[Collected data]
################

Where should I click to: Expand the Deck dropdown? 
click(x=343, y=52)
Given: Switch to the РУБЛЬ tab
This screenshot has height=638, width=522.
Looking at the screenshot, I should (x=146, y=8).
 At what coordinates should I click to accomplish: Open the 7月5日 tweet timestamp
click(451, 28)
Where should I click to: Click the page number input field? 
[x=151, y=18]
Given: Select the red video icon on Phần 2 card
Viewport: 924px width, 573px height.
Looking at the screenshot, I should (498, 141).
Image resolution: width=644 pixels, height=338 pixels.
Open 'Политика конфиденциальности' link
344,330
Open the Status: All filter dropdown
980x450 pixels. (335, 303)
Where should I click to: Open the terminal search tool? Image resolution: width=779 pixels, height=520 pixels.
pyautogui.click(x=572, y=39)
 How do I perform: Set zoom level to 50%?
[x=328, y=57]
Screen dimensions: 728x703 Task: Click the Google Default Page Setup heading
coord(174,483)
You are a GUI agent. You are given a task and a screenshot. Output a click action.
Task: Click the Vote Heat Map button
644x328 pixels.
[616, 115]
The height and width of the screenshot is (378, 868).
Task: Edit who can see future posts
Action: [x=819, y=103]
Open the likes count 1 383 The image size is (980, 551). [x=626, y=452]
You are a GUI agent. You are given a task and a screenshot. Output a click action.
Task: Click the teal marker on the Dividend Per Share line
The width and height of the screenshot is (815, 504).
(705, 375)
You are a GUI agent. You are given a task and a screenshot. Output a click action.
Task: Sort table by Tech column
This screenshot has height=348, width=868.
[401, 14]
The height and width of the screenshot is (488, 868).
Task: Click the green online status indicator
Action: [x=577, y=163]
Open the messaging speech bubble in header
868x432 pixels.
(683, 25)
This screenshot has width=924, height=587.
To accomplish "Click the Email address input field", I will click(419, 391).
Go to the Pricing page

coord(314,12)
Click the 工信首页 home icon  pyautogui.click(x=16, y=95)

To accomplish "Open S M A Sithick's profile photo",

################

◆ What is needed
Could each line above be retyped exactly?

◆ Answer to this problem
Where should I click to: Expand the Deck dropdown? 
click(x=343, y=52)
Given: Switch to the РУБЛЬ tab
This screenshot has height=638, width=522.
Looking at the screenshot, I should (x=146, y=8).
 At what coordinates should I click to accomplish: Open the 7月5日 tweet timestamp
click(451, 28)
Where should I click to: Click the page number input field? 
[x=151, y=18]
Given: Select the red video icon on Phần 2 card
Viewport: 924px width, 573px height.
Looking at the screenshot, I should (498, 141).
Image resolution: width=644 pixels, height=338 pixels.
Open 'Политика конфиденциальности' link
344,330
Open the Status: All filter dropdown
980x450 pixels. (335, 303)
Where should I click to: Open the terminal search tool? Image resolution: width=779 pixels, height=520 pixels.
pyautogui.click(x=572, y=39)
 How do I perform: Set zoom level to 50%?
[x=328, y=57]
Screen dimensions: 728x703 Task: Click the Google Default Page Setup heading
coord(174,483)
You are a GUI agent. You are given a task and a screenshot. Output a click action.
Task: Click the Vote Heat Map button
644x328 pixels.
[616, 115]
The height and width of the screenshot is (378, 868).
Task: Edit who can see future posts
Action: [x=819, y=103]
Open the likes count 1 383 The image size is (980, 551). [x=626, y=452]
You are a GUI agent. You are given a task and a screenshot. Output a click action.
Task: Click the teal marker on the Dividend Per Share line
The width and height of the screenshot is (815, 504).
(705, 375)
You are a GUI agent. You are given a task and a screenshot. Output a click action.
Task: Sort table by Tech column
This screenshot has height=348, width=868.
[401, 14]
The height and width of the screenshot is (488, 868).
Task: Click the green online status indicator
Action: [x=577, y=163]
Open the messaging speech bubble in header
868x432 pixels.
(683, 25)
This screenshot has width=924, height=587.
To accomplish "Click the Email address input field", I will click(419, 391).
Go to the Pricing page

coord(314,12)
Click the 工信首页 home icon  pyautogui.click(x=16, y=95)

To accomplish "Open S M A Sithick's profile photo",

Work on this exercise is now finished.